What this task involves
Every record below must come back exactly as written, with the images dropped.
##### Material for this exercise
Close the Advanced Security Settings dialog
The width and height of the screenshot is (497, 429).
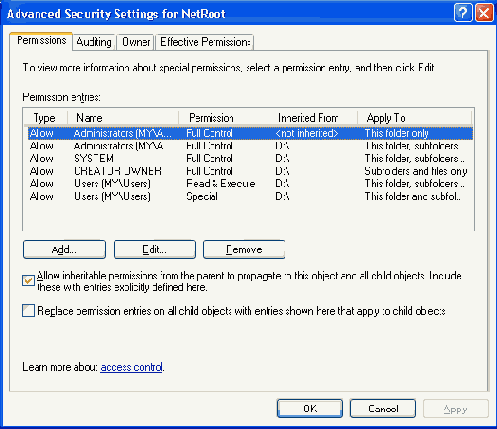click(484, 13)
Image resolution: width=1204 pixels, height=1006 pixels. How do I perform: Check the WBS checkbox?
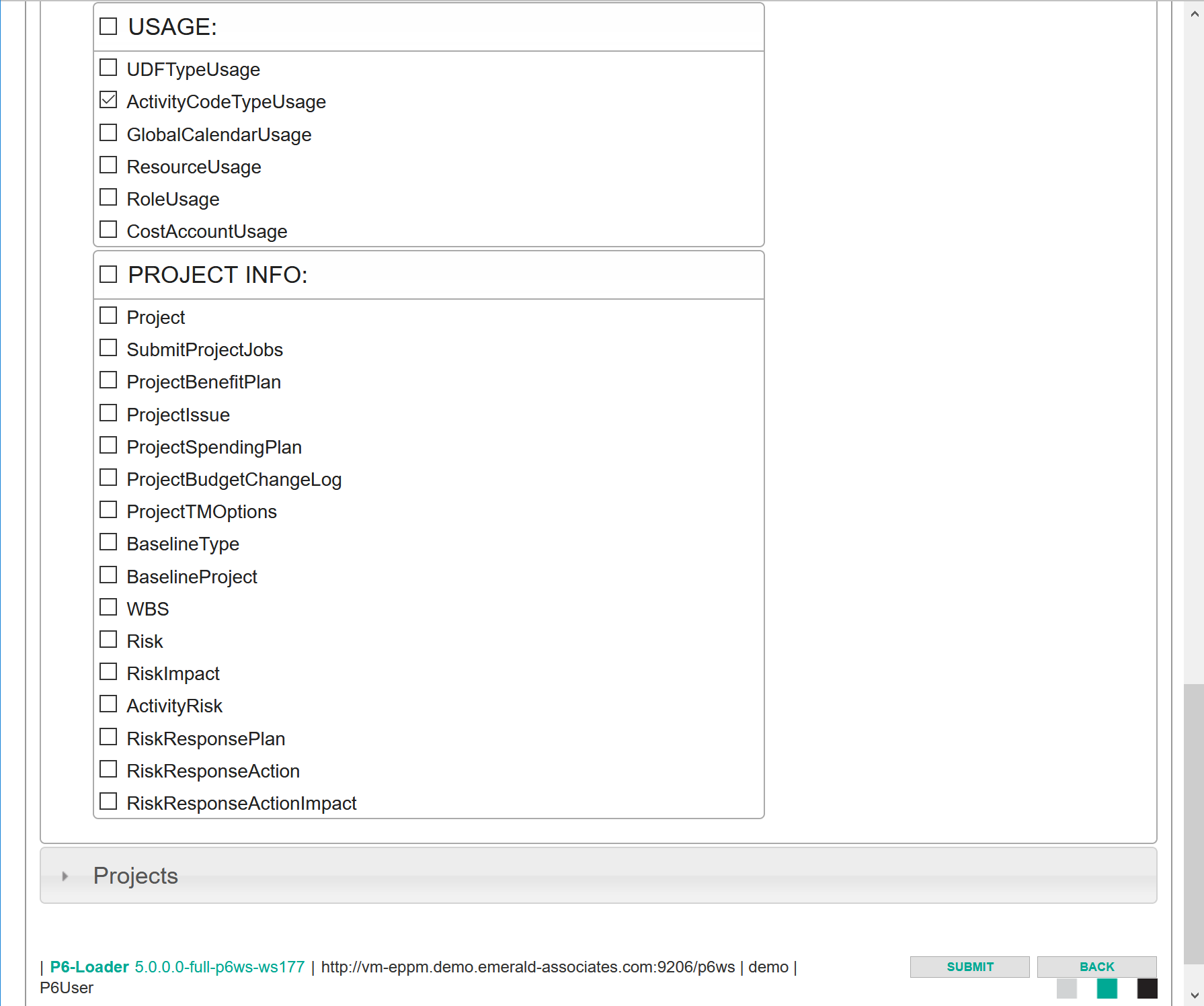[108, 608]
##########
Answer section
Close the Advanced Security Settings dialog
The width and height of the screenshot is (497, 429).
click(484, 13)
Image resolution: width=1204 pixels, height=1006 pixels. How do I perform: Check the WBS checkbox?
[108, 608]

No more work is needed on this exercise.